Couples Therapy- Important Considerations
So you and your partner have been together for some time now. There may have been ups and downs in the relationship, and you may be asking when it might be ready to move forward to the next step in your lives together. Marriage is a big commitment and deep questions should be asked in order to better understand where you and your partner are coming from and want. This article will talk about some potential questions to consider and ask before entering a marriage commitment. This list is not exhaustive and if you have more questions, couples premarital counseling might be a good idea for you and your partner. This article is also not a replacement for couples counseling. Reach out to us at Inward Counseling to get started with couples therapy if you feel like this article speaks to you.
1.) What are your goals in life? What are you working towards?
This question might seem general but it can tell alot about a person. This question is also bound to open the door up for more questions. If you both have similar goals in life and see your paths growing and developing together then that is great. If there is a mismatch between your goals and theirs then that is something to explore more into. This also will give you an idea if your partner is ambitious and has things that they want to accomplish in the future.
2.) What does marriage mean to you? What are your hopes and expectations?

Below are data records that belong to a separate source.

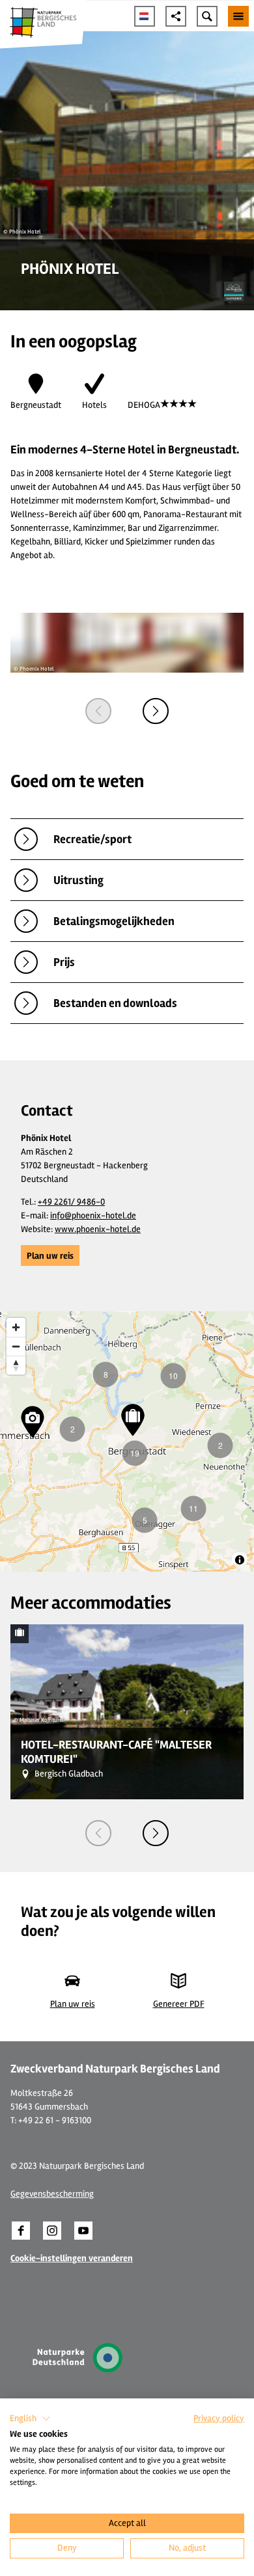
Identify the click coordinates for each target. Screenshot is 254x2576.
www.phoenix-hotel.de (98, 1229)
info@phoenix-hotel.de (93, 1215)
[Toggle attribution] (239, 1560)
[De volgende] (156, 711)
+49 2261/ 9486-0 (71, 1201)
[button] (50, 1255)
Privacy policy (218, 2418)
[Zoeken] (207, 16)
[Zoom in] (16, 1327)
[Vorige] (98, 711)
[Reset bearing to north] (16, 1365)
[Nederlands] (144, 16)
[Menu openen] (238, 16)
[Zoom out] (16, 1346)
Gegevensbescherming (52, 2193)
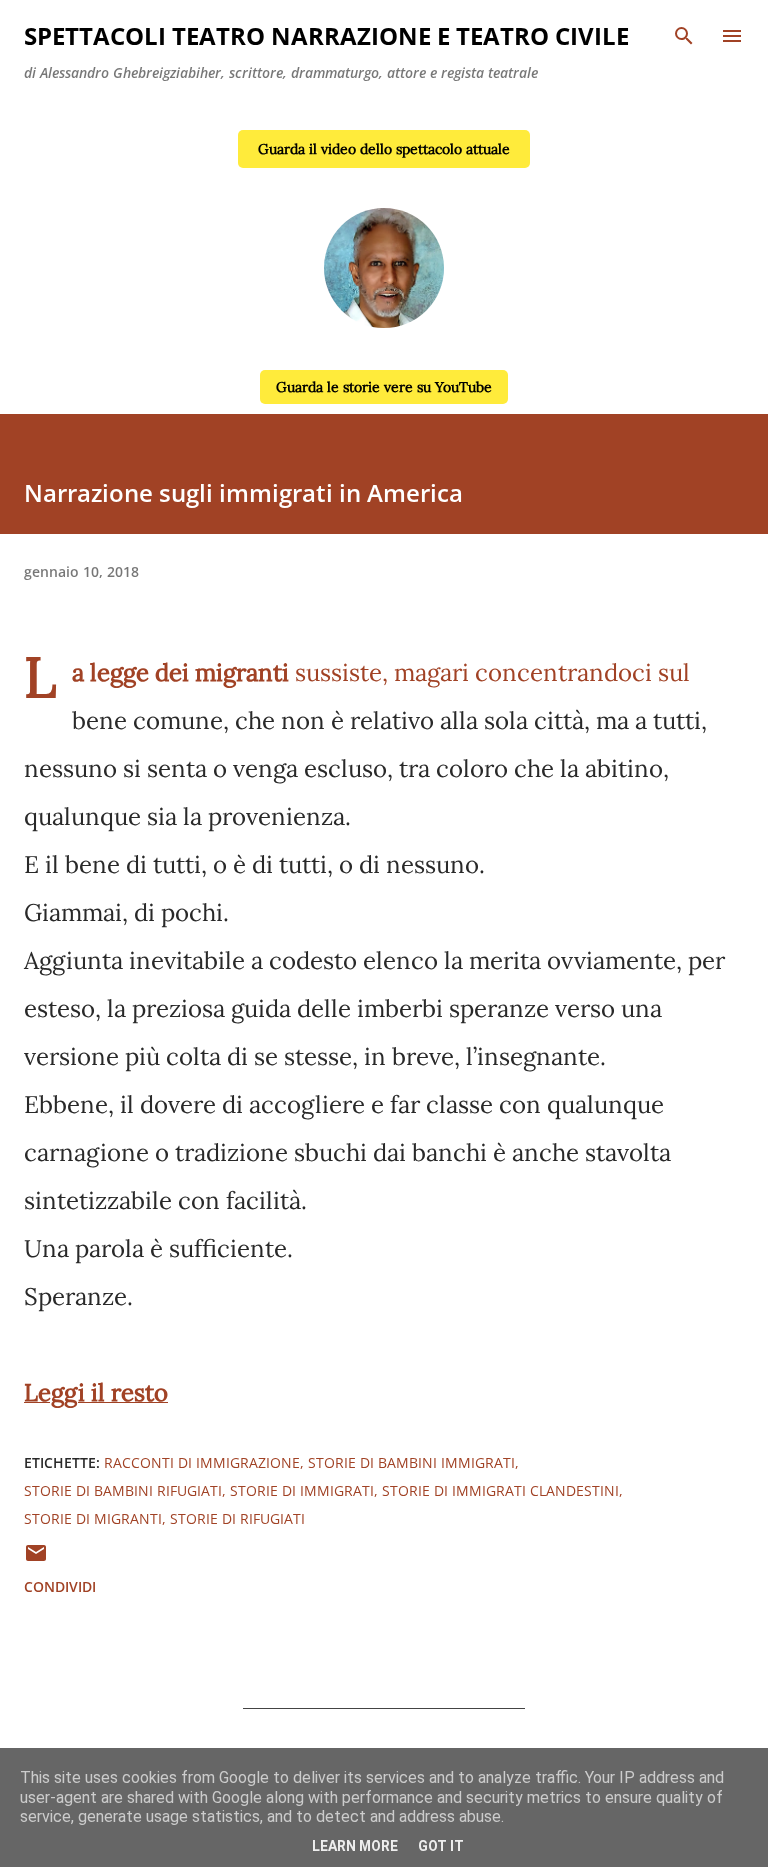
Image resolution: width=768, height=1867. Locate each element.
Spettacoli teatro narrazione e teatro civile (326, 35)
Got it (441, 1846)
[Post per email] (36, 1559)
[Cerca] (684, 36)
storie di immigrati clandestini (500, 1490)
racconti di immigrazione (202, 1462)
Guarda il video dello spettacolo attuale (384, 149)
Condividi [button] (60, 1586)
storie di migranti (93, 1518)
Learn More (355, 1846)
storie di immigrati (302, 1490)
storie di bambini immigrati (411, 1462)
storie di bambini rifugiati (123, 1490)
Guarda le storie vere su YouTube (384, 387)
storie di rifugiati (237, 1518)
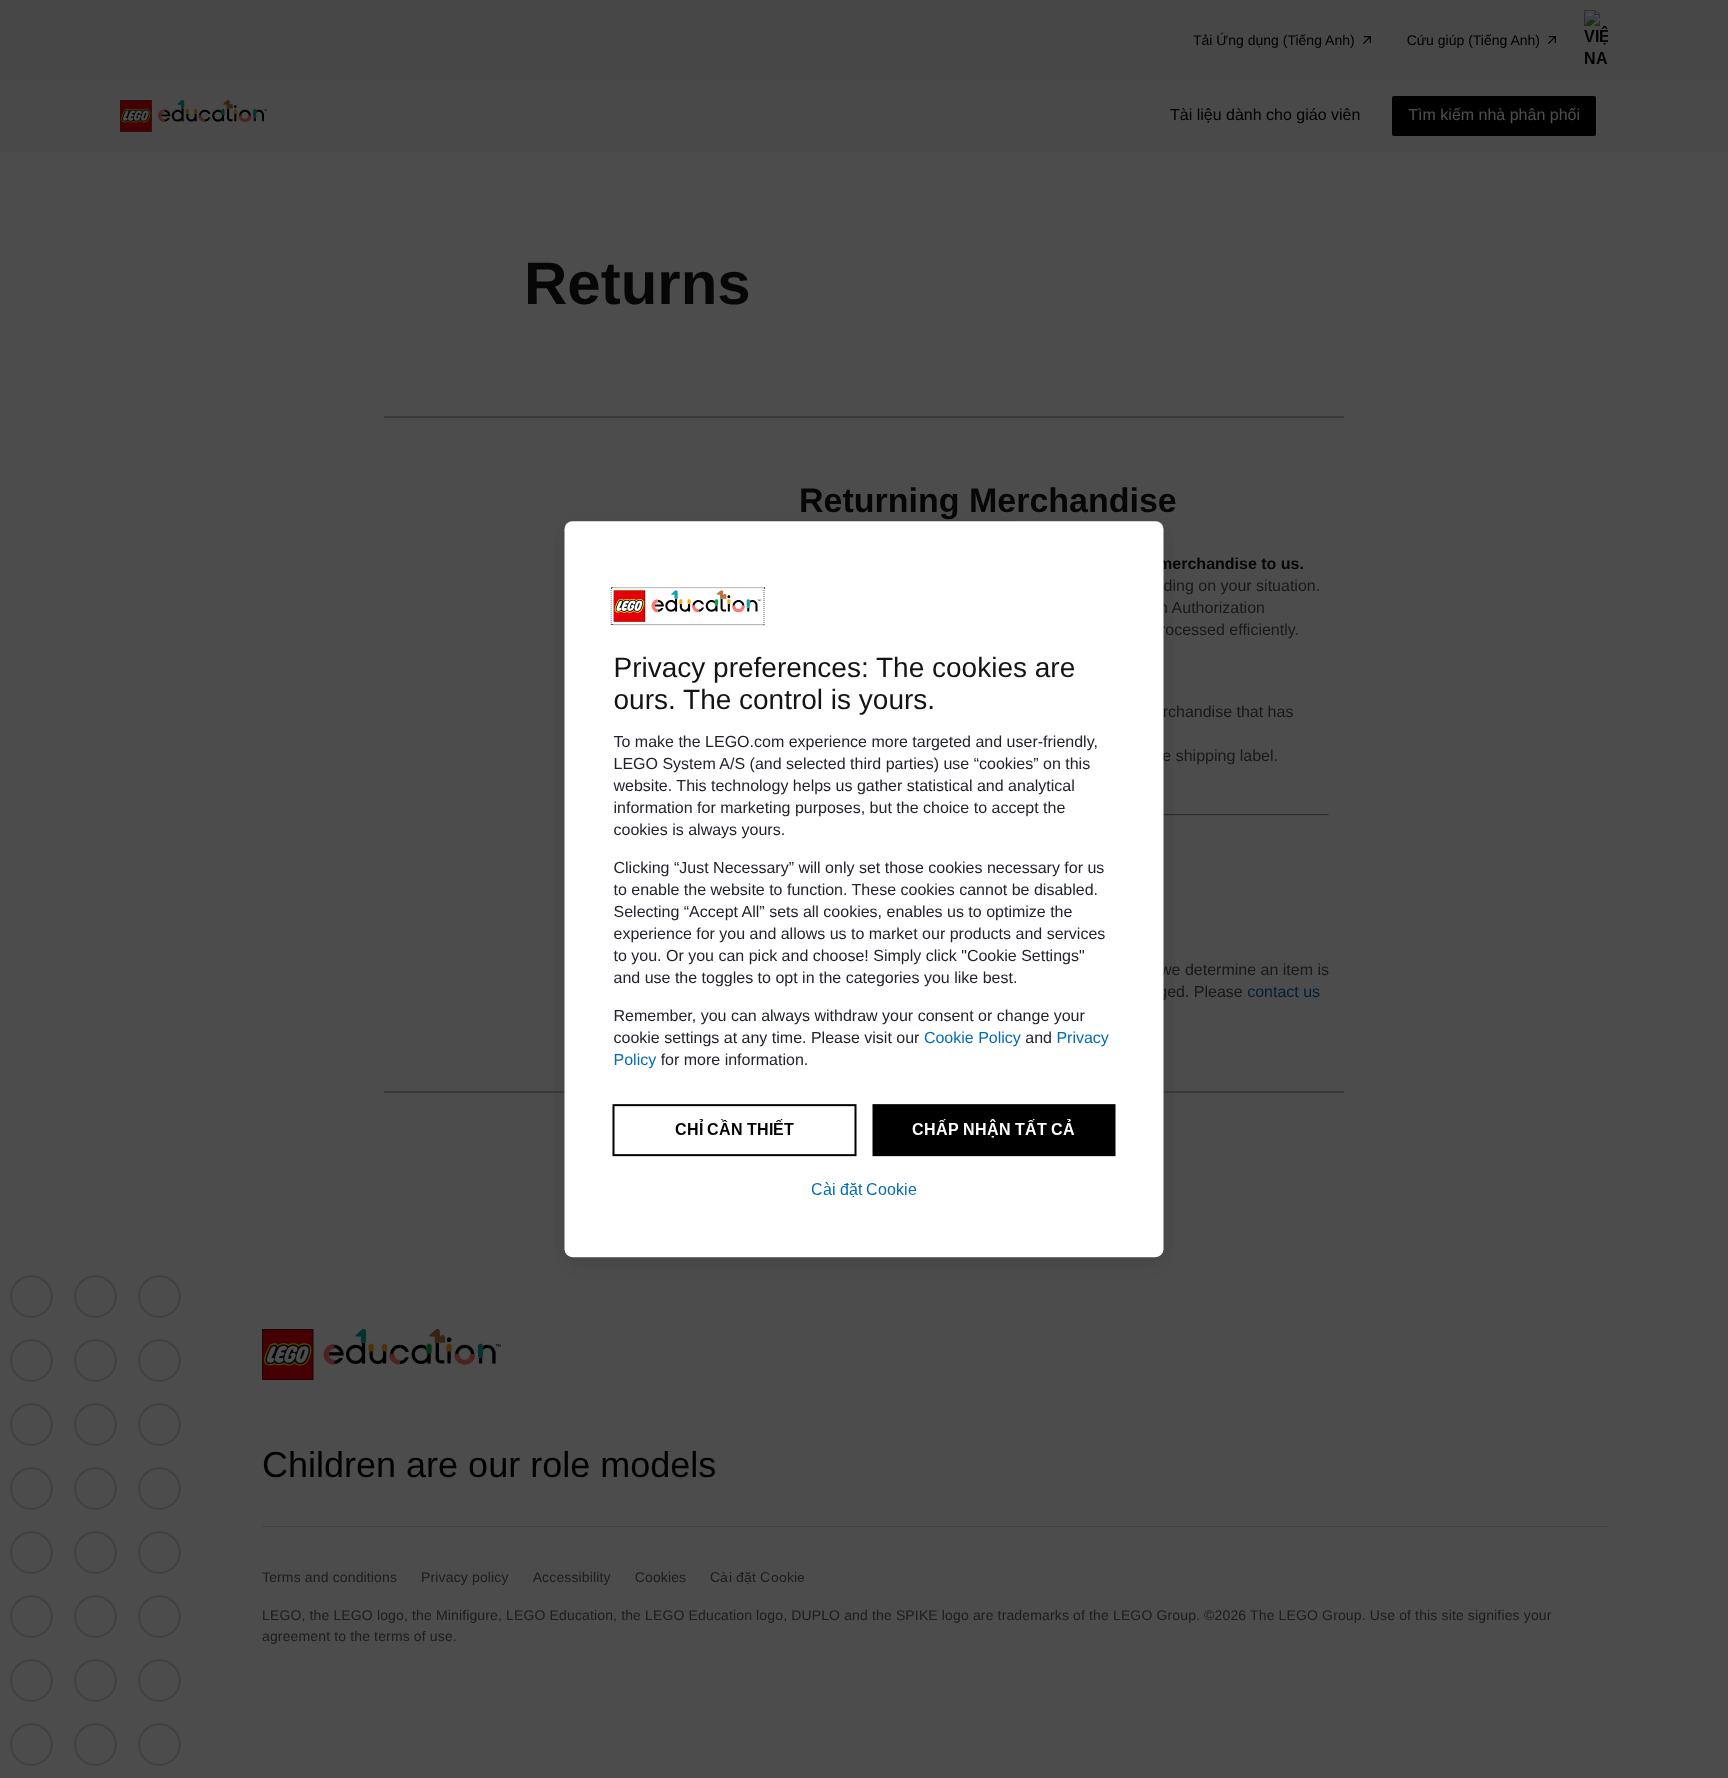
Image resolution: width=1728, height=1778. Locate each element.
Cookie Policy (972, 1038)
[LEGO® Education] (688, 606)
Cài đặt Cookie (864, 1189)
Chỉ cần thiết (734, 1129)
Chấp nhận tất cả (993, 1129)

The commitment of marriage is going to look different depending on the couple. On paper, marriage is more well defined but there are a lot of layers to what someone believes marriage is. Marriage is going to look different between cultures and religions. It is important to have an understanding of the hopes and expectations that your partner is coming in with for marriage and seeing if that is something that is in alignment with what you are also wanting or needing.
3.) What is the relationship like with your family? How do you see a marriage having impacts on that?
Marriage changes more than just two people’s lives. The transition to married life is going to have ripple effects that extend to outside families. It is punitive that you and your partner are on similar terms with how you will handle relationships outside of the marriage. You will get a better understanding and idea of the boundaries or lack of boundaries that you and your partner have with them. Family dynamics can bring up more conflicts if you are not on similar pages.
4.) How do you destress at the end of a long day? What do you have in place to relax?
This one might be known already before committing to marriage but also maybe not. This one will be a measure of if and how your partner self-soothes and how they decompress. If there is not an outlet that your partner engages in to release anxiety or stress that could potentially create riffs in the marriage. If you or your partner need help with this then getting individual counseling could be of benefit so that coping skills can be developed and practiced. If mental health problems go unaddressed they could definitely have negative impacts on the relationship and marriage. Sometimes couples may go into couples therapy to then need individuals first or simultaneously in conjunction with couples therapy sessions. That doesn't mean that couples therapy isn't helpful, but couples therapy focuses on the couple as a whole rather than focusing on one individual. To get deeper personal work done individual therapy may be best.